One way to determine the amount of metal a star has is by comparing the ratio of iron in its atmosphere compared to helium, known as [Fe/He]. This metallicity number is usually expressed on a logarithmic scale, where the Sun’s metallicity is set to zero. Stars are then set into populations based on this number. Any star with a metallicity of at least -1 (meaning it has at least 10% of that of the Sun) is a Population I star. Stars with lower metallicity are Population II stars, and the very first stars with no observable metals would be Population III stars.
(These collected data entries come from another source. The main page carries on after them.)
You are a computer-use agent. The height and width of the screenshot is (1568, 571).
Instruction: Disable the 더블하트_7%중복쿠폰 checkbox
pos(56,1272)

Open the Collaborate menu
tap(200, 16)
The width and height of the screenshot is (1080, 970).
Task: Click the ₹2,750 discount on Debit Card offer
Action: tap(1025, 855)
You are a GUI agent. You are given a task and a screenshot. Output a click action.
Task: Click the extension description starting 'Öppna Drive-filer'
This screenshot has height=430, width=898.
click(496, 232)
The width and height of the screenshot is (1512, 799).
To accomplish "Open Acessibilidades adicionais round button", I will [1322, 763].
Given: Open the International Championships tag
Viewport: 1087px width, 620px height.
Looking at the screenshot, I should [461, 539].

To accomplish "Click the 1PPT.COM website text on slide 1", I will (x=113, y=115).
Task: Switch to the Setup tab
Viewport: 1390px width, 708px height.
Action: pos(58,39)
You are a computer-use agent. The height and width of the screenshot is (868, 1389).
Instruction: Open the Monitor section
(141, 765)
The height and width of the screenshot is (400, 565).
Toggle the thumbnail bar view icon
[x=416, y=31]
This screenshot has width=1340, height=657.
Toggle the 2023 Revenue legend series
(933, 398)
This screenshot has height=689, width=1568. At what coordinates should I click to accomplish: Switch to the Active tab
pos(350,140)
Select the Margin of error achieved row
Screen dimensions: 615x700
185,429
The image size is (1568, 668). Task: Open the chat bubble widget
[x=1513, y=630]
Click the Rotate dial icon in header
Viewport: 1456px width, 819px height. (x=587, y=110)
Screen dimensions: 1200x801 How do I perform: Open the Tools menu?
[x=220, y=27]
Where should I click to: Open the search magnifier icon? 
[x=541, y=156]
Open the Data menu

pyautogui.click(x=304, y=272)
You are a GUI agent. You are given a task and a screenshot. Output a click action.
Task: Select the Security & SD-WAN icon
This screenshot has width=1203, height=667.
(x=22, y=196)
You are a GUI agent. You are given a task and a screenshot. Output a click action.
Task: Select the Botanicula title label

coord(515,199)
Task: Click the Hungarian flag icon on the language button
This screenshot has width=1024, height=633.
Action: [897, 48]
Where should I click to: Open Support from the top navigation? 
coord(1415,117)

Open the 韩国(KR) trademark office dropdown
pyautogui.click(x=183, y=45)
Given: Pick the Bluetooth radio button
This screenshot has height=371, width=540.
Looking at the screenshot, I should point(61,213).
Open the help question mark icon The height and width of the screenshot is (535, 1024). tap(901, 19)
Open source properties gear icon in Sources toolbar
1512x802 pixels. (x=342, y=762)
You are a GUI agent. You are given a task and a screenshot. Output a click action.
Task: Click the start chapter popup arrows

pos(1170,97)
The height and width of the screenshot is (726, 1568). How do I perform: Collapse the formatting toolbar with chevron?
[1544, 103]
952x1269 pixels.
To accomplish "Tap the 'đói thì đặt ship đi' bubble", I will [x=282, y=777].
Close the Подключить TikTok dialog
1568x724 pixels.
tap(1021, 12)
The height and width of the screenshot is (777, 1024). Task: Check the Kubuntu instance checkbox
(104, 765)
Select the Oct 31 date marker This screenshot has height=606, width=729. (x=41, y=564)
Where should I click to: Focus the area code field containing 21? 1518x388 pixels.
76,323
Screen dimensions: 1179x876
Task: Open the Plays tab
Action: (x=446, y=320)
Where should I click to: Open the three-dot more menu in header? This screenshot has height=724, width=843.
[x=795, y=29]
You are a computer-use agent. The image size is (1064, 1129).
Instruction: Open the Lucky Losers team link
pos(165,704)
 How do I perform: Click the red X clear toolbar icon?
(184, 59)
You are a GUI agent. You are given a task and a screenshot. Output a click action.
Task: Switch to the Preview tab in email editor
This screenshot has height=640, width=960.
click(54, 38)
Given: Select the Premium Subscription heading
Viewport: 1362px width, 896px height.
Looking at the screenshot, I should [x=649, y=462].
In the Milky Way, Population I stars are typically found within the galactic plane and spiral arms, while Population II stars are mostly in a more diffuse halo of stars surrounding the galaxy. This makes sense, since stars form within the gas and dust of spiral arms, and can drift away from the galactic plane as they age. Other than the fact that Population II stars are usually billions of years older than the Sun, they are broadly similar to younger stars.
The first generation of stars is thought to have been very different. The more metal a star has the more dense it can be. A star such as the Sun is more compact than a Population III star, and therefore doesn’t need as much mass to shine so brightly. Since the first stars were made only of hydrogen and helium, we think they were massive stars that lived short but very luminous lives. They likely formed during the first few hundred million years of the universe, and died within a few tens of million years or less. The only way we can see their light is by peering into the deepest reaches of space. Even the brightest galaxy of Population III stars would be very dim as seen from Earth. But are they too dim for the almighty Webb to observe?
A Population III star compared to our Sun. Credit: STScI
That’s the question this recent study tried to answer. The team simulated both the intensity and spectrum of first-generation stars to determine how they might appear within an early galaxy, then compared this to the capability of the Webb Space Telescope. They found that if Webb had a direct, unobstructed view of a bright primordial galaxy, it would still be too dim for Webb to see. But if a particularly large primordial galaxy happens to be located behind a large closer galaxy, gravitational lensing could magnify and brighten the distant galaxy’s light to a point where Webb could detect it.
In other words, we are on the frustrating edge of being able to detect first-generation stars. If things are lined up just so, and we can separate the spectra of the first-generation galaxy from the closer galaxy, then we have a chance. That may sound disappointing, but astronomers are skilled and clever, so there’s reason to hope that in time we will see light from the grandmothers of all stars.
Reference: James A. A. Trussler, et al. “On the observability and identification of Population III galaxies with JWST.” arXiv preprint arXiv:2211.02038 (2022).